- [Text section]
+ + +

First, a history lesson.
Marion, Indiana was hit exceptionally hard by the Carter-Reagan Recession of 1979-1982. A symbol of Marion's woes was a Holiday Inn under construction on the northeast side of the interchange of Interstate 69 and State Road 18. When that Recession hit, construction ceased, leaving the shell of a two-story building, with tall unkempt grass outside and a tree growing in the middle. The building was left standing for more than two decades, becoming known as the Ghost Motel, a symbol of Marion's decay for everyone driving along the interstate to see.
Eventually the Ghost Motel was torn down; a gas station and convenience store are now on the site.
Marion has lost a quarter of its population since 1970, and it is still losing people. It has also lost most of its major industries; the only one remaining from 1970 is the General Motors stamping plant on its northwest side. The only other major employers left are services: Marion General Hospital and Indiana Wesleyan University. The city's median income level for 2013 is $31,391; 77% of able-bodied people work as managers, salesfolk and in other
service jobs; and 1 in 4 earn below the poverty level.
Muncie and Anderson have lost people and industry as well. However, Anderson's location near Indianapolis makes it suitable as a bedroom town, while Muncie has Ball State University and Ball Memorial Hospital — however much the local politicians hate the dependence. And, at least both cities still retain enough of their people to drag their hapless surrounding counties (Delaware and Madison, respectively) along with them. Marion, however, has lost so many citizens and so much pull that it is forced to bargain with Gas City and other towns in the surrounding Grant County in order to get anything it wants done.

+ + +

- [Given material]
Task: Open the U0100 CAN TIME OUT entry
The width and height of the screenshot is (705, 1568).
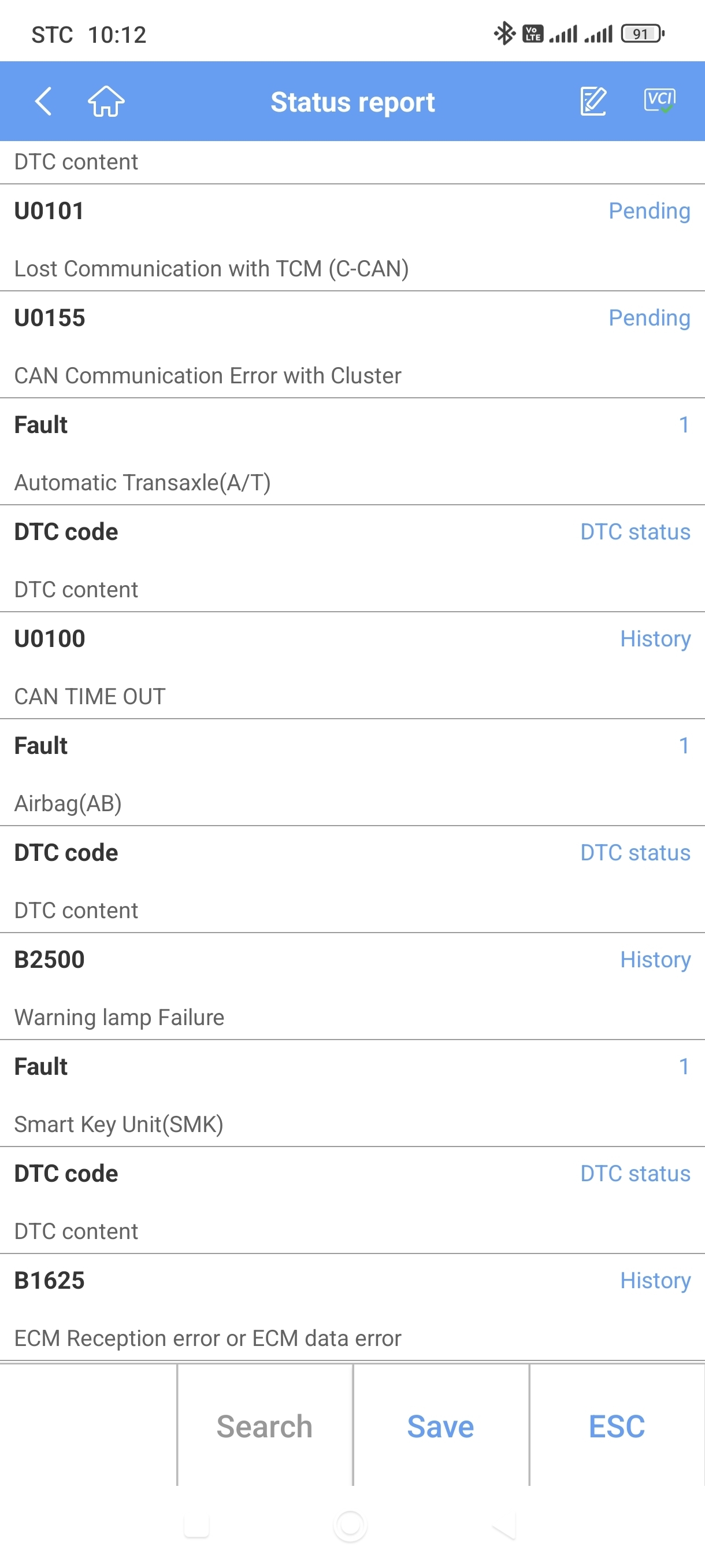Action: tap(50, 639)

+ + +

- [Set of tasks]
**a)** List every county named in the passage on Marion, Indiana's decline.
**b)** Extend the passage on Marion, Indiana's decline by writing what comes after its final sentence.
The data are not needed for this work.

- [Answers to the exercises]
**a)** Delaware County, Madison County, Grant County

**b)**
Finally, the state political machine in Indianapolis is evidently hostile to Marion. That is the only way to look at having Marion crammed into General Assembly districts with disparate, relatively well-off towns and farms, only a handful of which are in the same county.
Such a miserable state of existence breeds slum gods of the same variety as those who live in Indianapolis and the Calumet region near Chicago. And here is the reason for my tale: One such slum god has bought at auction one of the oldest houses in Fairmount on Washington Street near the railroad tracks. It is true that we have houses in Fairmount owned by absentee landowners, who leave the houses to rot as write-off on their taxes. However, this is not an absentee landowner; this is a slum god, whose properties in Marion (including an old elementary school near where I used to live as a kid) are known for poor upkeep and poor (in either or both senses of the word) tenants.
I have learned of this as of this evening. The local residents are in an uproar. The slum god will still need approval from the local zoning board in order to turn the house into an apartment block. I have no doubt that the board meeting will be well attended.